Podobno blog służy oczyszczeniu. Nigdy tak go nie traktowałam, ale może warto dziś zrobić wyjątek. Czasami trzeba postawić kropkę. Zamknąć drzwi. Wypłakać wszystkie łzy i pójść dalej, mając nadzieję, że podjęliśmy dobrą decyzję.
Skąd wiemy, że jest dobra? Może miarą jest częstość uśmiechu, a może rzadkość wylewanych w samotności łez. A może to wszystko razem, z domieszką przypadkowego dotyku i kawałka czekolady, który sprawia, że znowu masz ochotę pracować. To tak, jakby ktoś wziął kredki, w kolorach tęczy i wypełnił tymi kolorami świat, który dotąd miał barwy, w tonacji szarości. Nawet jeśli to nie będą Twoje kolory, przez jakiś czas intensywniej, mocniej, bardziej, cieplej.

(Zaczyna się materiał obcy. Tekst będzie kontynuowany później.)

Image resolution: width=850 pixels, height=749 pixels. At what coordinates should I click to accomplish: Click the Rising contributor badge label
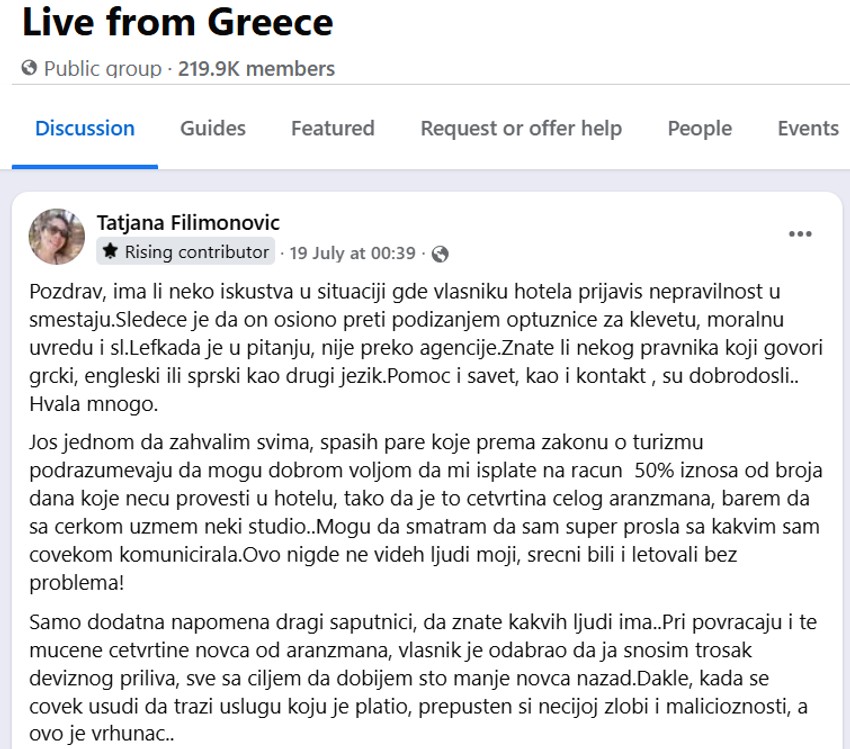196,252
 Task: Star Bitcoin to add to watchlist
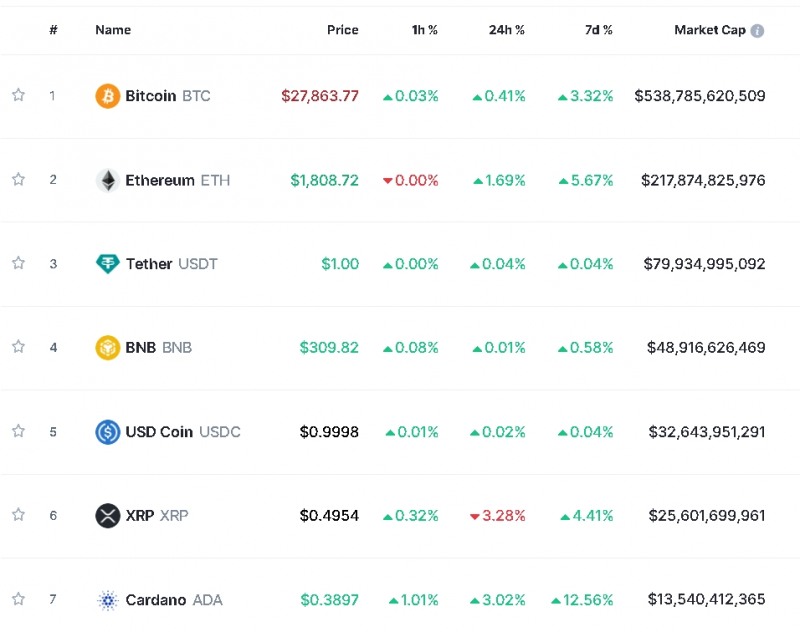click(x=18, y=96)
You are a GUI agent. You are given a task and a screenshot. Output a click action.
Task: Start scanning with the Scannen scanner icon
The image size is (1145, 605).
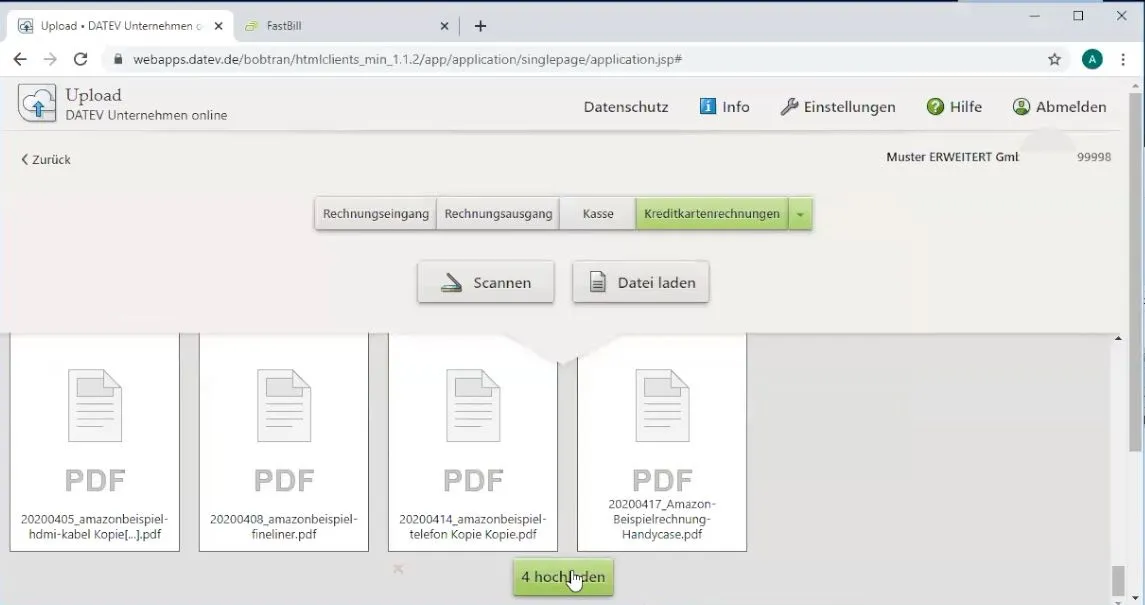449,282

Czasami dopadają Cię wyrzuty sumienia. Po chwili jednak dociera do Ciebie, że to, co masz, jest tym, czego chcesz. Chcesz tej czekolady, uśmiechu, bliskości i składającej się z ulotnych chwil, zwykłej codzienności. Nieważne, co myślą inni. To Ty decydujesz, by żyć bardziej, bo to Twoje życie. Masz je tylko jedno.